Bloomberg News

Dutch Vegetable-Oil Makers Claim Russia Is Breaching WTO Accords

September 07, 2012

Vegetable-oil makers in the Netherlands called on the country’s government to object to alleged Russian breaches of World Trade Organization tariff agreements for importing edible oils and fats.

Russia has maintained minimum import duties for palm oil, palm-kernel oil, coconut oil and some hydrogenated vegetable fats and oils, the Netherlands’ Product Board for Margarine, Fats and Oils, known by its Dutch acronym MVO, wrote in a statement on its website today. WTO tariff tables have no provision for minimum duties on those products, the board wrote.

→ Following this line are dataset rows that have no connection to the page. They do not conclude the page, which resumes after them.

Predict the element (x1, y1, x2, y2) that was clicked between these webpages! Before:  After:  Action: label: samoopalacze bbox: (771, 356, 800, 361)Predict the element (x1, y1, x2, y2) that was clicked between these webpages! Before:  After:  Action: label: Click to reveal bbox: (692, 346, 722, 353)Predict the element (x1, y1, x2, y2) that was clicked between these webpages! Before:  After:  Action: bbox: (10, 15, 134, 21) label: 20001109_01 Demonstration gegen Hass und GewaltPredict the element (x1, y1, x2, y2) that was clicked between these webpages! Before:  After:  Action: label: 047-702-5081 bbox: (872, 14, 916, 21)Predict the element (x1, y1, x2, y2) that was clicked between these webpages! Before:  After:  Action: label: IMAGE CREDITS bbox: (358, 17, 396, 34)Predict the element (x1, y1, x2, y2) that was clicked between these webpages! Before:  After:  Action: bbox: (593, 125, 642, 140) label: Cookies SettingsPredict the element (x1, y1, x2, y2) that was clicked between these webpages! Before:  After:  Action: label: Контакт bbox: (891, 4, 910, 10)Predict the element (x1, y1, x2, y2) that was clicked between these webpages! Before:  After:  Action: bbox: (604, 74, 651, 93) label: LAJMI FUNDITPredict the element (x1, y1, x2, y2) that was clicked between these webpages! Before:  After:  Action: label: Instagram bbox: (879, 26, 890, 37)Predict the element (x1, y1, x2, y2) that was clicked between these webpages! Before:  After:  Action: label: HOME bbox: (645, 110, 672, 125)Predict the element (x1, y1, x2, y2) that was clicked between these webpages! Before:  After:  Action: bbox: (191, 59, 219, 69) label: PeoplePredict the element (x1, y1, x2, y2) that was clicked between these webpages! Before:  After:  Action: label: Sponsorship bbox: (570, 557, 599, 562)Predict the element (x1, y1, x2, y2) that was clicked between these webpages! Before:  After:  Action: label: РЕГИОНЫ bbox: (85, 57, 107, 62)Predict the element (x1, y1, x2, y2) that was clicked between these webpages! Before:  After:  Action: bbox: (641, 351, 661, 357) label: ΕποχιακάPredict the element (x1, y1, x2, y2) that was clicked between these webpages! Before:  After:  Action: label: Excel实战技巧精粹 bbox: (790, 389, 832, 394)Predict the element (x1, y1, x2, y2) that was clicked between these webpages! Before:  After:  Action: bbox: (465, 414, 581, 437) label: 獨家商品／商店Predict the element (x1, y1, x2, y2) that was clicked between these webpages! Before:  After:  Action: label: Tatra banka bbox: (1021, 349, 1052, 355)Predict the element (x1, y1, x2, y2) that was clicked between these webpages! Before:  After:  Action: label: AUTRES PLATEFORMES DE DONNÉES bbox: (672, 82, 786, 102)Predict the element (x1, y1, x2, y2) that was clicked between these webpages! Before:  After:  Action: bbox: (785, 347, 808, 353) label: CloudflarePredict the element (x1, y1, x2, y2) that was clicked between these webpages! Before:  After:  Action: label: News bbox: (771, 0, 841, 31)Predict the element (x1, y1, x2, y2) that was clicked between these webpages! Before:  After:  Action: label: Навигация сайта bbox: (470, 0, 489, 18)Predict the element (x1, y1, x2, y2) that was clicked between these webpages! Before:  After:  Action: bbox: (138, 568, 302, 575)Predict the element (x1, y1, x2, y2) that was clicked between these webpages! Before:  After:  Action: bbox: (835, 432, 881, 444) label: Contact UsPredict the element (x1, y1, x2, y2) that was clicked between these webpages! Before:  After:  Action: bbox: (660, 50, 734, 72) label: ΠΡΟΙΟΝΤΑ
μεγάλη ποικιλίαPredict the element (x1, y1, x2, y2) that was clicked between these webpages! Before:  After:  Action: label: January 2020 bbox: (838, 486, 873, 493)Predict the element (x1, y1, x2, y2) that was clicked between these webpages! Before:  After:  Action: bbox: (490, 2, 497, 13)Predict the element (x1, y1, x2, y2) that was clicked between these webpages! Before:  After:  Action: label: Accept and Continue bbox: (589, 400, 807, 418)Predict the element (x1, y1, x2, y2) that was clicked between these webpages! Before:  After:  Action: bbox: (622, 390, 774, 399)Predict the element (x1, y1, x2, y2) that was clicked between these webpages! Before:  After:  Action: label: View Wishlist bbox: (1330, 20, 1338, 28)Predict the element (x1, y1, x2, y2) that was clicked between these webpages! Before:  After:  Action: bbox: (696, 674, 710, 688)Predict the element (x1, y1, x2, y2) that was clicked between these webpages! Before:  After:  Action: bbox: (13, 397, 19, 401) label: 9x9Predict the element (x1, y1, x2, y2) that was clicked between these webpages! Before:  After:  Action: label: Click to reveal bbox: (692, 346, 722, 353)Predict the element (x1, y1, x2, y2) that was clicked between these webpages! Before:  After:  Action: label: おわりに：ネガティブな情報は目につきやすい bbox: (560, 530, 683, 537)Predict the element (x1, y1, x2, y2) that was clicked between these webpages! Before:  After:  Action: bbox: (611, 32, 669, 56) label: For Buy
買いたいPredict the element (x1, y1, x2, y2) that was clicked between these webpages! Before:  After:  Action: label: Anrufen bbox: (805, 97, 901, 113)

“For the Dutch oil and fats industry, the Russian Federation is the most important sales market outside the EU,” the Rijswijk, Netherlands-based board wrote. It urged Economy Minister Maxime Verhagen to object to the purported breaches.

The Netherlands is the world’s fifth-largest importer of palm oil and its fractions, according to trade figures from the WTO and United Nations. Most of the oil is re-exported, making the country the third-biggest shipper of palm oil behind Indonesia and Malaysia, the data show.

Board President Wim Oosterhuis sent a letter to Verhagen today to ask him to complain to Russia, according to the MVO. Russia last month became the 156th member of the WTO after 18 years of talks.

The EU exported oils and fats worth 280 million euros ($358 million) to Russia last year, including 106 million euros by the Netherlands, the MVO wrote. Dutch exports of refined palm oil to Russia were 69 million euros, out of total EU shipments to the country of 80 million euros, according to the board.

Russia, within the WTO framework, agreed on a maximum import duty for refined palm oil of 5 percent in 2012, according to the product board.

Based on a price of 1,000 euros a metric ton, import duties for refined palm oil based on the WTO accords would be capped at 50 euros, according to the MVO. Russia’s minimum duty of 12 cents a kilogram (2.2 pounds) equates to 120 euros a ton, more than twice as much, according to the board.